BMO Capital Markets raised Sarepta Therapeutics to Outperform, on strong uptake of its Duchenne muscular dystrophy therapy Elevidys and potential upside from early-stage pipeline readouts.
The brokerage kept its $50 price target.
“Although we appreciate investors’ credible concerns around a potential ambulatory patient death that could compromise Elevidys viability (sending SRPT to ~$12-15), SRPT’s current valuation renders its risk/reward skewed to the upside,” the analysts wrote.
BMO said its analysis of FDA Adverse Event Reporting System (FAERS) data indicates Elevidys sales in the U.S. could reach $155–165 million in 3Q25, more than 60% above the Street’s $93 million consensus.

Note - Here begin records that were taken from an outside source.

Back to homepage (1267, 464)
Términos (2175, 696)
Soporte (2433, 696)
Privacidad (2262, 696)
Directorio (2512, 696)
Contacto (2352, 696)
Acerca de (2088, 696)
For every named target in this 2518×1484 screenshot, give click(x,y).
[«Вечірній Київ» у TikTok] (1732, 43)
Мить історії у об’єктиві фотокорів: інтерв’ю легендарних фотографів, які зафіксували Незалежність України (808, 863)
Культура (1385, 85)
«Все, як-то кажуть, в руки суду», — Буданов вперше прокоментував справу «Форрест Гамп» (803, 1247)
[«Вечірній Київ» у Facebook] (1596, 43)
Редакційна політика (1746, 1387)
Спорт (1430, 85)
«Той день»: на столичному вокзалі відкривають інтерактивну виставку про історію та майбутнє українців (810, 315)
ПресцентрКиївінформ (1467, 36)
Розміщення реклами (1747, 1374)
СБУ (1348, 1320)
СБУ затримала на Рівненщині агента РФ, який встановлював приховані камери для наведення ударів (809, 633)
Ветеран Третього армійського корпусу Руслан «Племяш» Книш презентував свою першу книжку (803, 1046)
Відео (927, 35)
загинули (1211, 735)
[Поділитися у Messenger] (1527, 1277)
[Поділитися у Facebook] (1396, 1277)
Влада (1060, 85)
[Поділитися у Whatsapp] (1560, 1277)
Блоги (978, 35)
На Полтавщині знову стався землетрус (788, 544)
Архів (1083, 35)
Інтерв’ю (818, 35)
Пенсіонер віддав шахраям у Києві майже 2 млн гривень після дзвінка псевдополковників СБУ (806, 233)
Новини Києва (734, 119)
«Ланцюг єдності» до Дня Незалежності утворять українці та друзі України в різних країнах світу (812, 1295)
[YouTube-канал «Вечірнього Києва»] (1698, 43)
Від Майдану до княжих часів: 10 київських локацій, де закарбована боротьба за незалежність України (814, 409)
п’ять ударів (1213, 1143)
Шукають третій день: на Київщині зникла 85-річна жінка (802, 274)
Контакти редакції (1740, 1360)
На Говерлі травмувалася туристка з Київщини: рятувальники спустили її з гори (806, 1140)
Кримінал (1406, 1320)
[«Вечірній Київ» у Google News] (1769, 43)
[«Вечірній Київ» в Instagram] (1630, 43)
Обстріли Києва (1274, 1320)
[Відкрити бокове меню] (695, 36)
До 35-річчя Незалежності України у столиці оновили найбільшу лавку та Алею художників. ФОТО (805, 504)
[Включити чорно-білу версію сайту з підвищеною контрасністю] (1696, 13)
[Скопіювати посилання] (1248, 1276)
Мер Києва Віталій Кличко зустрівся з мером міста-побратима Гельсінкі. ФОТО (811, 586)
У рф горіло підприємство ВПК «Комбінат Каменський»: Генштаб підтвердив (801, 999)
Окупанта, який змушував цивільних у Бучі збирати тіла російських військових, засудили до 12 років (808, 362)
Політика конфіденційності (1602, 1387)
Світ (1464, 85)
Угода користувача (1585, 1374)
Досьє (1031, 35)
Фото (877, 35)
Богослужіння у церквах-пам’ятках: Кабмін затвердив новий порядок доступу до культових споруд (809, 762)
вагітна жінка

A physician survey of 30 doctors also points to continued adoption. “~90% of physicians continue to prescribe Elevidys post patient-deaths (1/3 physicians prescribing with similar pace as pre-deaths),” the analysts noted, adding that headline risk from additional non-ambulatory patient deaths has eased after more than 90 days passed since dosing was paused in that group.
Beyond Elevidys, BMO highlighted year-end readouts from Sarepta’s programs in myotonic dystrophy type 1 (DM1) and facioscapulohumeral muscular dystrophy (FSHD) as potential investor draws.
“A competitive readout in 2H (clean safety w/o anemia, robust KD/functional benefit, infrequent/subQ dosing) could render SRPT a key player in these multibillion dollar indications,” the analysts said.
Still, the biggest risk remains. “The biggest SRPT risk remains the potential death of an ambulatory Elevidys patient that would trigger concerns about Elevidys market removal,” BMO cautioned.
However, the firm argued that “enhanced monitoring and higher muscle presence in ambulatory vs. non-ambulatory patients reduces the risk,” and even if such a death occurs, “FDA would likely not pull Elevidys from the market due to high unmet need, while physicians would still continue prescribing it.”